TASK BRIEF: Using the data that follows, output only the lines from the line with "Image resolution: width=1216" up to and including the line with "You are a GUI", exactly, leaving pictures aside.

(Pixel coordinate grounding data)
*** Begin section ***

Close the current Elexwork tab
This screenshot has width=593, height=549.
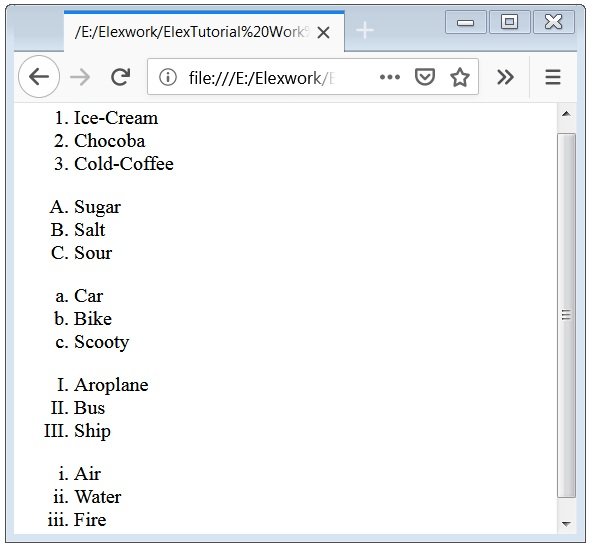coord(323,33)
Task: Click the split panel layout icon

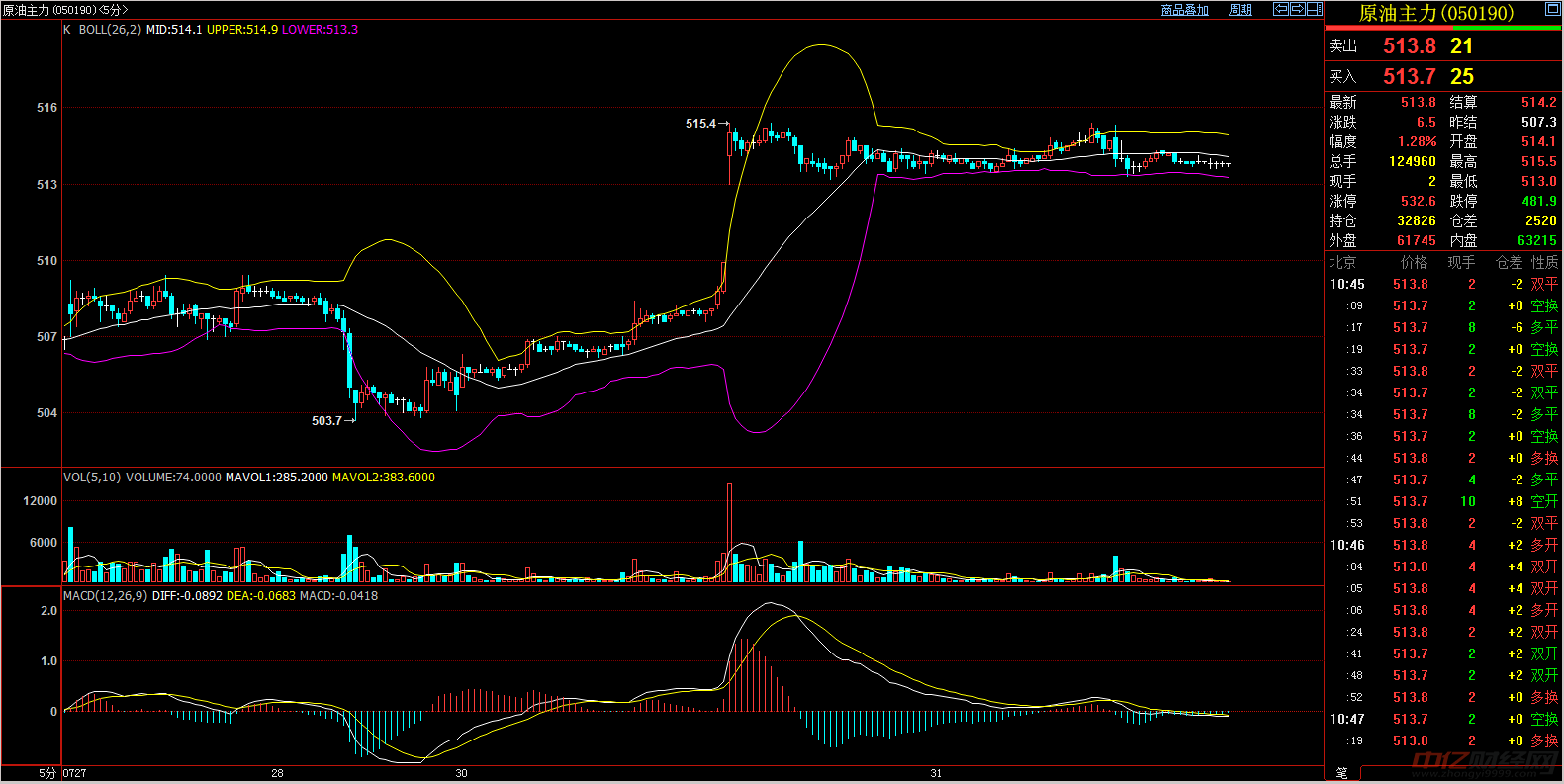Action: pos(1314,9)
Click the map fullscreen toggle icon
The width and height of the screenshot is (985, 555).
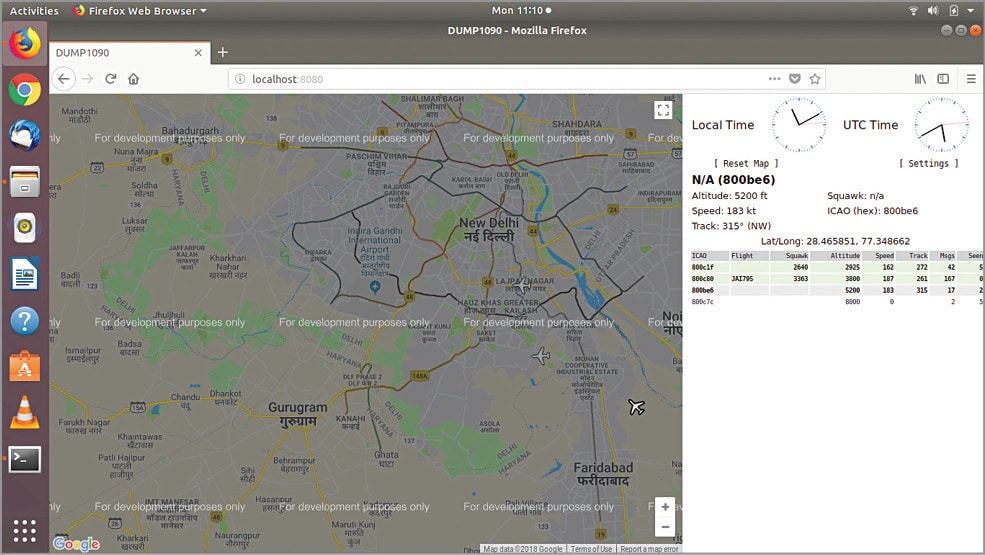(662, 110)
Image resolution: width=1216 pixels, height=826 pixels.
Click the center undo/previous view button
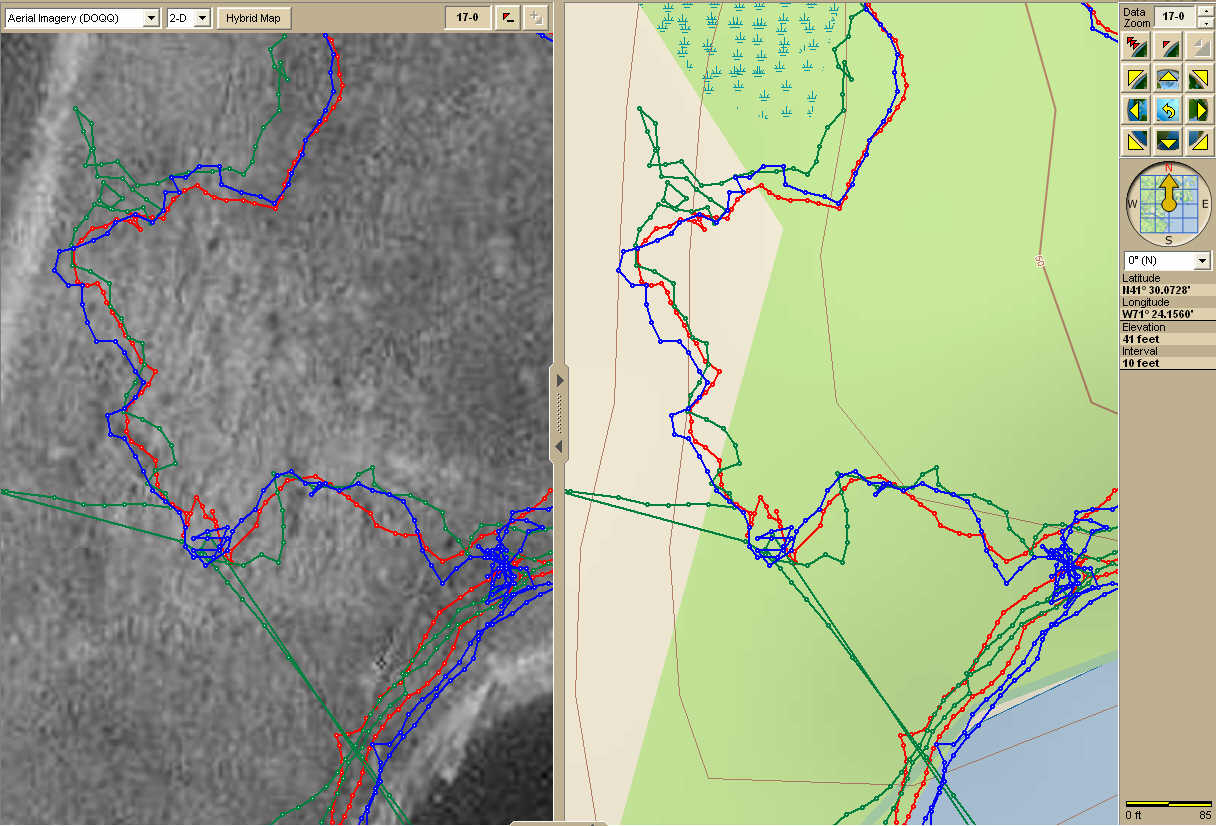tap(1167, 109)
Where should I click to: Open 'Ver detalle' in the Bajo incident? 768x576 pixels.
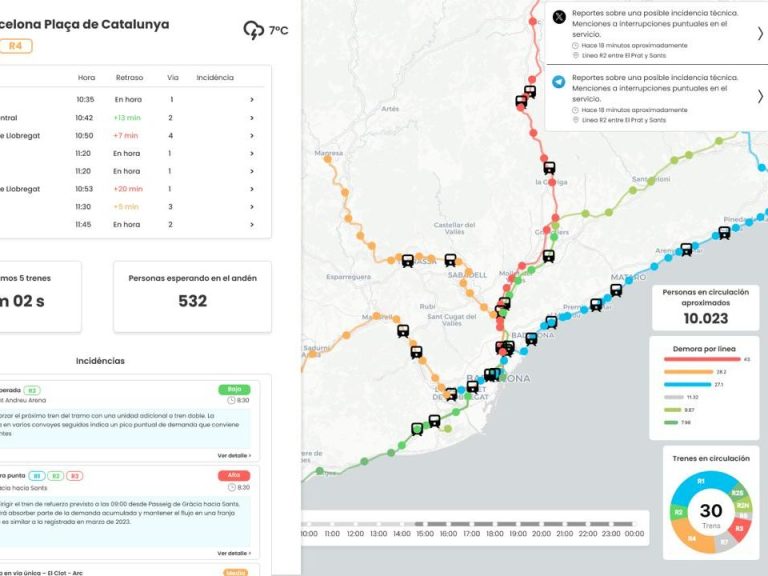pyautogui.click(x=234, y=455)
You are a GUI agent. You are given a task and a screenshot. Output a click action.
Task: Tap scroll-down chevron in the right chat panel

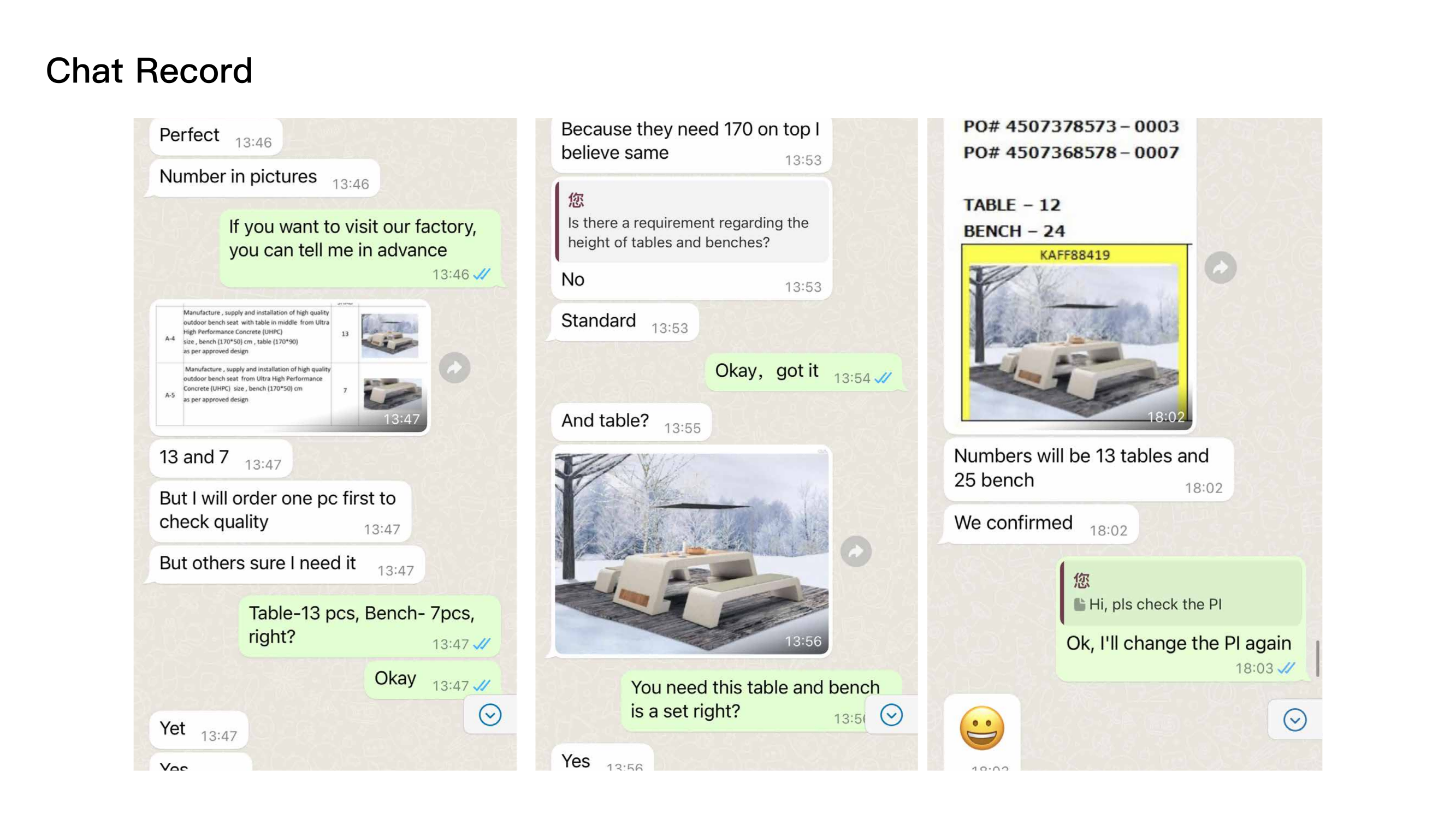[1295, 720]
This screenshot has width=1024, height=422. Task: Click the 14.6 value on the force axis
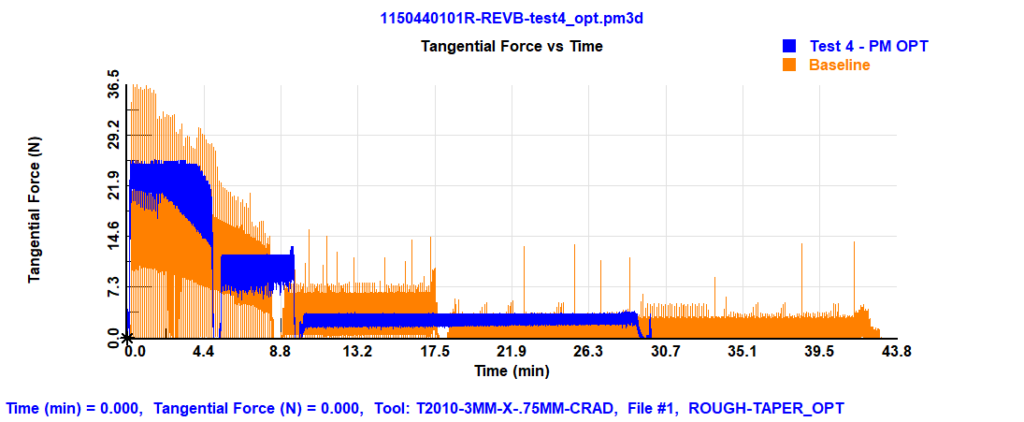115,237
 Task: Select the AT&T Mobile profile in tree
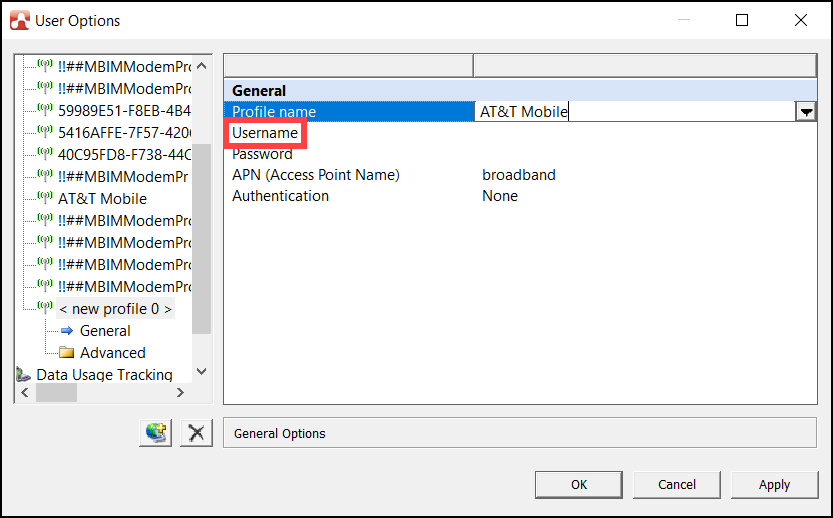coord(102,199)
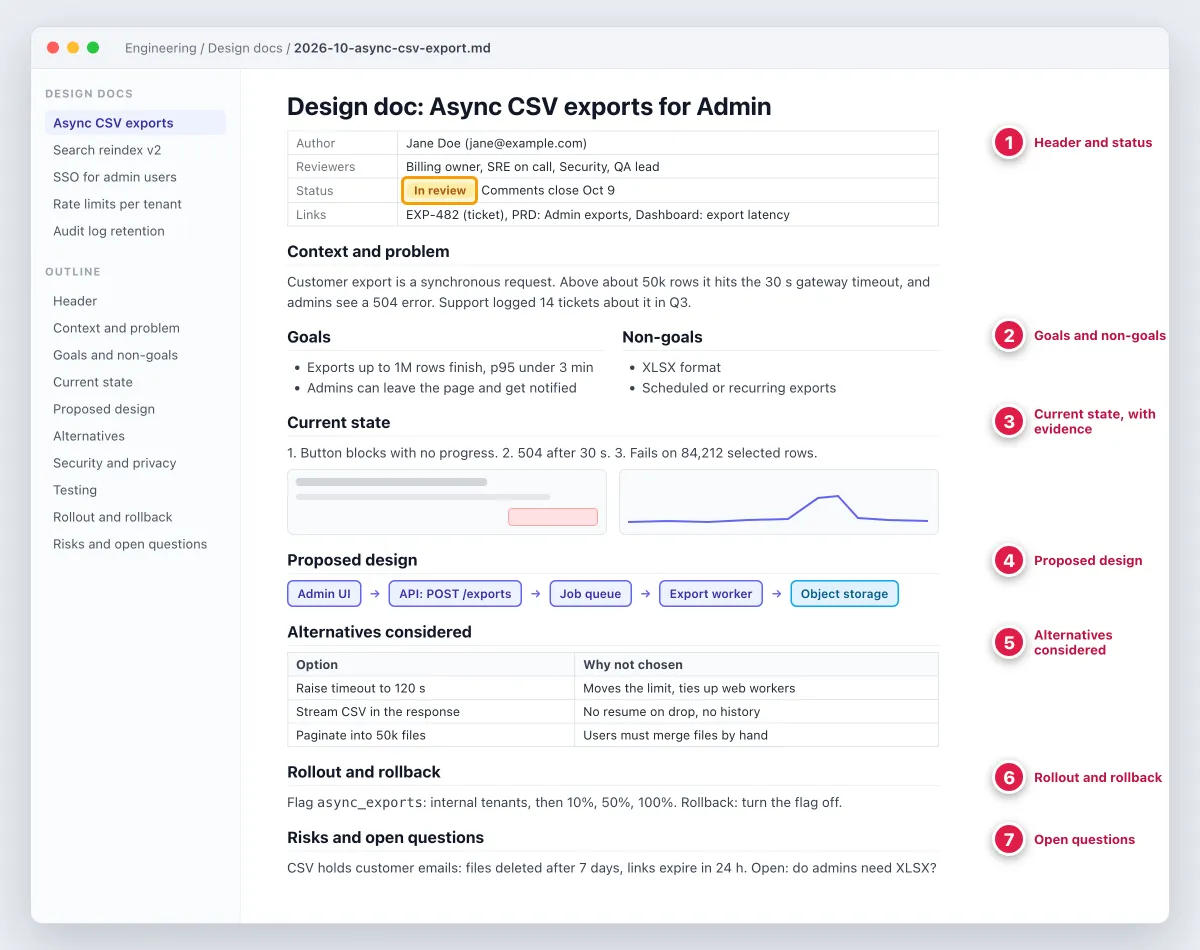Image resolution: width=1200 pixels, height=950 pixels.
Task: Open Search reindex v2 doc
Action: (107, 150)
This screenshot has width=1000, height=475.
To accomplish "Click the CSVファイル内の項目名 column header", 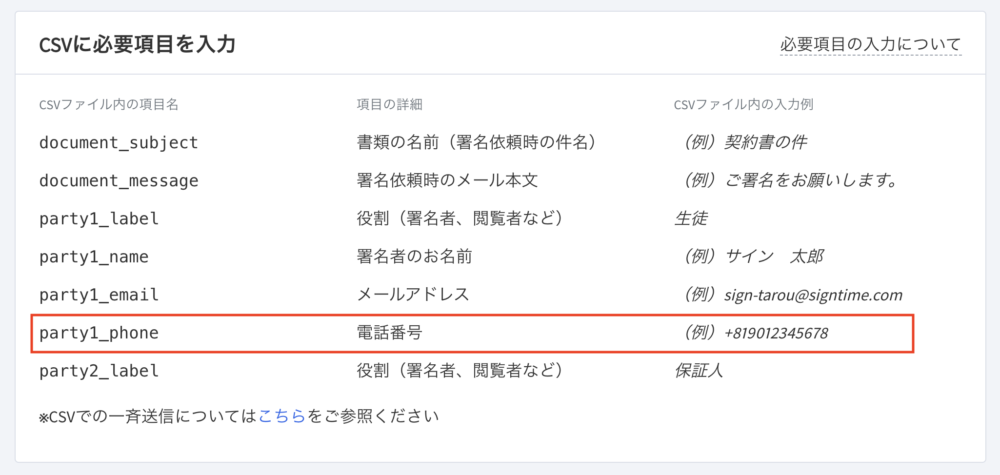I will [109, 104].
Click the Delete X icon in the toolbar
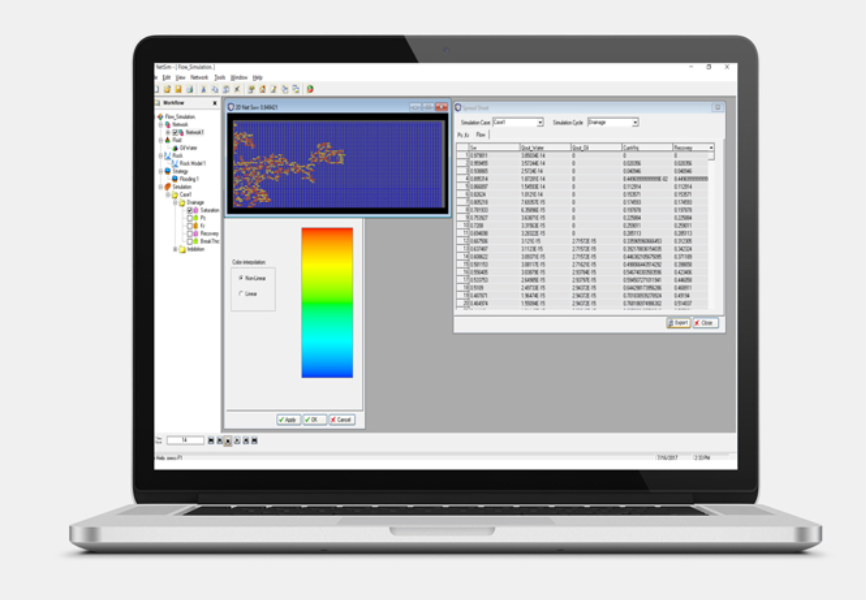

*** End section ***

REPLY:
Image resolution: width=1216 pixels, height=826 pixels.
Click the center undo/previous view button
tap(1167, 109)
Where should I click to: Open 'Ver detalle' in the Bajo incident? 768x576 pixels.
pyautogui.click(x=234, y=455)
You are a GUI agent. You are given a task and a screenshot. Output a click action.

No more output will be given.